NGO says govt. shirking responsibility to Eritrean and Sudanese refugees

The Interior Ministry is reviewing only a fraction of the 3,300 annual applications that the High Court requested it evaluate.

Sudanese and Eritreans in Israel protest their treatment in front of the Knesset (photo credit: MARC ISRAEL SELLEM/THE JERUSALEM POST)
Sudanese and Eritreans in Israel protest their treatment in front of the Knesset
(photo credit: MARC ISRAEL SELLEM/THE JERUSALEM POST)
The Interior Ministry continues to ignore Eritrean and Sudanese refugees’ applications for political asylum, despite the High Court’s 2015 request that it expedite such potentially life-saving protection, an NGO claims.
Reut Michaeli, an attorney and CEO of Hotline for Refugees and Migrants – which sent a brief to the court Monday to intervene in the matter – said Thursday the Anti-Infiltration Law is creating a humanitarian crisis.
The law presently allows the Interior Ministry to detain 3,360 of the approximately 38,000 African refugees at the Negev’s Holot Detention Facility, managed by the Israel Prison Service, for up to 12 months.
In January, over 1,000 refugees confined to the desert facility held a rally outside the Knesset to beseech the High Court for political asylum amid threats of deportation. Still, the number of application approvals by the ministry remain anemic.
“As of September 2016, two refugees from Sudan and eight from Eritrea have been recognized in Israel, while approximately 10,000 asylum applications are pending, of which 2,541 have been pending for over two years,” said Michaeli.
“Israel’s acceptance rate is lower than one-half of 1%, while in other countries, such as Germany, America and Britain, the refugee status acceptance rate – or complimentary protection for Eritrean and Sudanese refugees – is between 60%-90%.”
Following a 2015 intervention by the court requesting – but not legislating – that the ministry deliberate on thousands more applications within one year, the Population and Immigration Authority committed to review 3,300 annually.
However, Michaeli said over two years later only a fraction of that number has been reviewed.
“The court asked the state to prioritize the applications of those in detention, but most of the applications have not been reviewed,” she said.
“So, we went back to the court and said, ‘Listen, the ministry has made a commitment and they are not implementing their commitment. People are still waiting years for its decision on their applications.”
In the meantime, she said the migrants who are not in Holot live under the constant threat of deportation, unless they update their visas every month at overcrowded centers with extremely limited hours of operation.
“Israel needs to have a functioning, professional and transparent refugee status determination system,” said an exasperated Michaeli.
“It’s our moral and legal responsibility to recognize people who meet the standards of the Refugee Convention and grant them their rights. So, we have requested that the High Court again intervene in the state’s actions.”

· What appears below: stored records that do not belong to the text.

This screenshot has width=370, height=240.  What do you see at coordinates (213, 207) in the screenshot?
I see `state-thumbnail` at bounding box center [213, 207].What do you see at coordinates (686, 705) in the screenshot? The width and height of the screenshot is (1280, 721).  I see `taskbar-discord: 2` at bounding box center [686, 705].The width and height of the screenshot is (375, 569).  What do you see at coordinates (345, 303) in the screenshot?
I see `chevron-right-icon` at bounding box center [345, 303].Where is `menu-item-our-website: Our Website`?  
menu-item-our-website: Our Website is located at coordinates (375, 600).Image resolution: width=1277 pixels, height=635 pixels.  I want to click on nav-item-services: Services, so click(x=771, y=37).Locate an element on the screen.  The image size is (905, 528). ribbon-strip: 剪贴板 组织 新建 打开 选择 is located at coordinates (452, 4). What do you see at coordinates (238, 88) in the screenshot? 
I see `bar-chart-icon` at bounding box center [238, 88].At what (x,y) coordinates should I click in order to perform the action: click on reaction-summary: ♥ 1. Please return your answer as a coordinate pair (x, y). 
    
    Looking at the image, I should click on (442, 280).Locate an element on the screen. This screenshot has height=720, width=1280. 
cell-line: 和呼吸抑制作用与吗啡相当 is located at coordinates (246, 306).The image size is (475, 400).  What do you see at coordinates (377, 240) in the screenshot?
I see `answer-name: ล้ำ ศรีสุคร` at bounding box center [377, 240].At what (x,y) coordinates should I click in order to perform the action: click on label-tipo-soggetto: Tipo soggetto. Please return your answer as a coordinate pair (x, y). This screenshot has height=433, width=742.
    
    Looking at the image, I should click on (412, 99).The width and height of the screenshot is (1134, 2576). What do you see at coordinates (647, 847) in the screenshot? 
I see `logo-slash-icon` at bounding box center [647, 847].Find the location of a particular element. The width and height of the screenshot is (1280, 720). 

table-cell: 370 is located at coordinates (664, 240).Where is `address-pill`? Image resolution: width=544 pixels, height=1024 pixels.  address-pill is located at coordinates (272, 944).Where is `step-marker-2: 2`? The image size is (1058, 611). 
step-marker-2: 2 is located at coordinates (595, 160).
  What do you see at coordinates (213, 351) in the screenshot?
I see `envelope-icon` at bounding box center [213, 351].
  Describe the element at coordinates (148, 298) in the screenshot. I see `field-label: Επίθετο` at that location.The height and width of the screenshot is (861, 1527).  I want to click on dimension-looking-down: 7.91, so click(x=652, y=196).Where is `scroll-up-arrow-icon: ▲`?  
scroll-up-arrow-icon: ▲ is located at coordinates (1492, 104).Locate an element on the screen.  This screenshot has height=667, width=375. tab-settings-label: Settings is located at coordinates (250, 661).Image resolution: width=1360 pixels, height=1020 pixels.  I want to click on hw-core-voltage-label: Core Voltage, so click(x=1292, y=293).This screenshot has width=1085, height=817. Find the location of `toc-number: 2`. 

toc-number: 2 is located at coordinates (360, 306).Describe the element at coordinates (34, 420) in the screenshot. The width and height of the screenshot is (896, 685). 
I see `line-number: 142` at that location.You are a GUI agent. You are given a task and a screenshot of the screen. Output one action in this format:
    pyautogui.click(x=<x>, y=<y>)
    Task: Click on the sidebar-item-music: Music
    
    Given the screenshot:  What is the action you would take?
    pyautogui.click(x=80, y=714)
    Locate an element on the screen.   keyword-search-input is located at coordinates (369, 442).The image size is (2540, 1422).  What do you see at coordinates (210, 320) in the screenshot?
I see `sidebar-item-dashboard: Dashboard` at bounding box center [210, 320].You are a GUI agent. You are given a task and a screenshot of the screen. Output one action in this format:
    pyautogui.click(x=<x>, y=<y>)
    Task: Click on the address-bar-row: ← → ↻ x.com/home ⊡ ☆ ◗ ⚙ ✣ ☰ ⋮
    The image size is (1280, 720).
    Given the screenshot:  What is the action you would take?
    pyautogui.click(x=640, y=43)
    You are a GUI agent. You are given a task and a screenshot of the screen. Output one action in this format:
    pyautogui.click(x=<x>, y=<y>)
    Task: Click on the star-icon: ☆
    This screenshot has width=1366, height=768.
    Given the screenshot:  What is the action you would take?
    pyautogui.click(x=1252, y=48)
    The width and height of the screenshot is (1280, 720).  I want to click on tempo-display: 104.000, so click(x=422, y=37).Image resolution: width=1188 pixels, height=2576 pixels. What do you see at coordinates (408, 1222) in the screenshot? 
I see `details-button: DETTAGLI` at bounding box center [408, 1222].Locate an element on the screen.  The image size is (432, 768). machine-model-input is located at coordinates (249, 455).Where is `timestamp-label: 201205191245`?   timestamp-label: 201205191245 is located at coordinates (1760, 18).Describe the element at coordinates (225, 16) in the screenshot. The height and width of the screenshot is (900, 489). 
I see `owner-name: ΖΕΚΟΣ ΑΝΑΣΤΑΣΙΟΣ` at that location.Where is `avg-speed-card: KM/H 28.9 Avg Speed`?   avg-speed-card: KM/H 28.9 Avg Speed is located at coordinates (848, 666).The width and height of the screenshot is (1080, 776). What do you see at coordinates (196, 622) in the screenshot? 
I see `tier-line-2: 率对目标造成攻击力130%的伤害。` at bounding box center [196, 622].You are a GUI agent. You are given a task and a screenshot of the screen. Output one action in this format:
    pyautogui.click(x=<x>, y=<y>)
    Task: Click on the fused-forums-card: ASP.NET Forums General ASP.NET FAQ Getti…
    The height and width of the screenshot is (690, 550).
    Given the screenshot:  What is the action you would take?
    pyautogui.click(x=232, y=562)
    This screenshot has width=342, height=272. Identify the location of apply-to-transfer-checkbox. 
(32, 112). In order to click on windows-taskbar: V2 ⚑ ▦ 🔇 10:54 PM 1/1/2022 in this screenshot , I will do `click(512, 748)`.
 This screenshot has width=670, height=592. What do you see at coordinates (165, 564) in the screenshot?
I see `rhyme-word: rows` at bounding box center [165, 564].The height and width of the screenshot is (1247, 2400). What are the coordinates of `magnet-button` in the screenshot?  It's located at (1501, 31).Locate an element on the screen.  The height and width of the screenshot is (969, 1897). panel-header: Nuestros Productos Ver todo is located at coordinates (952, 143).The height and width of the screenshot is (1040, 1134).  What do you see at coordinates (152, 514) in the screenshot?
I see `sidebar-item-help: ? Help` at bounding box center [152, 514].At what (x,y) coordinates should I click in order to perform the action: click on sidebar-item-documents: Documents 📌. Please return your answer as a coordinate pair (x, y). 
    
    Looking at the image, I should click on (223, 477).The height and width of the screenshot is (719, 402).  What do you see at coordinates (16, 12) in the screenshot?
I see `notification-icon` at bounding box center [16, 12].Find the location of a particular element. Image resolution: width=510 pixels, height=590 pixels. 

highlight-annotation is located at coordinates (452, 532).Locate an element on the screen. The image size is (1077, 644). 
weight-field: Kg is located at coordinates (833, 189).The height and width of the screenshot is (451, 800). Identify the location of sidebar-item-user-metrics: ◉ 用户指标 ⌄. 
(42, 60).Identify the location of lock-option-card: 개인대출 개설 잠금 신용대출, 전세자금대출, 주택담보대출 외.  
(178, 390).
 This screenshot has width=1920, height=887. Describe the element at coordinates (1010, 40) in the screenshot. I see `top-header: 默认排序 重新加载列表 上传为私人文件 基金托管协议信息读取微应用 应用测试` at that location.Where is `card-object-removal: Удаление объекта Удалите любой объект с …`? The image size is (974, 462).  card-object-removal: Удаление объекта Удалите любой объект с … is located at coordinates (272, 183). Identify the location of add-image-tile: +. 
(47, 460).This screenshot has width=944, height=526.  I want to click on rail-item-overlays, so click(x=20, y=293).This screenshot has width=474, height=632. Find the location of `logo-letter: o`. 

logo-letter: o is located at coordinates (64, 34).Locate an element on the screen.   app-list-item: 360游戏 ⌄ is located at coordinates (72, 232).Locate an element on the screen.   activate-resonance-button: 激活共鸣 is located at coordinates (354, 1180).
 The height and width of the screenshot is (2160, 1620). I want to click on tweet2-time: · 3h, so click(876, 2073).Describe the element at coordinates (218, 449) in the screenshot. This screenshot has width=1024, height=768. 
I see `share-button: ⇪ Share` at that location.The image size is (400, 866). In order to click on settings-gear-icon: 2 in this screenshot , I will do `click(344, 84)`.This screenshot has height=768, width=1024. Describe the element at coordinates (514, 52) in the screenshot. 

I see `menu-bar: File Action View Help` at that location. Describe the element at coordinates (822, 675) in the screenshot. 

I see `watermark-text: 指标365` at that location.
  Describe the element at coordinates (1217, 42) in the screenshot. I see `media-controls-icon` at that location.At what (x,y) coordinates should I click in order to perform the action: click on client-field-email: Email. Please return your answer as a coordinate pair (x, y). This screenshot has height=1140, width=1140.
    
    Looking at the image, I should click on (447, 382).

Moreover, the activist noted that since 2012 the number of African refugees in Israel dropped from 65,000 to 38,000 after asylum seekers left the country due to a pronounced lack of support.
 
“Many felt forced to leave because they feared the tension, and very few have come since,” she said.
“So, can anyone say that the Jewish State cannot absorb 38,000 people who fled from their countries of origin because their lives are in danger? Is this really a refugee country? These people deserve to have their applications checked.”
A spokesperson for the Interior Ministry’s Population and Immigration Authority did not return a request for comment.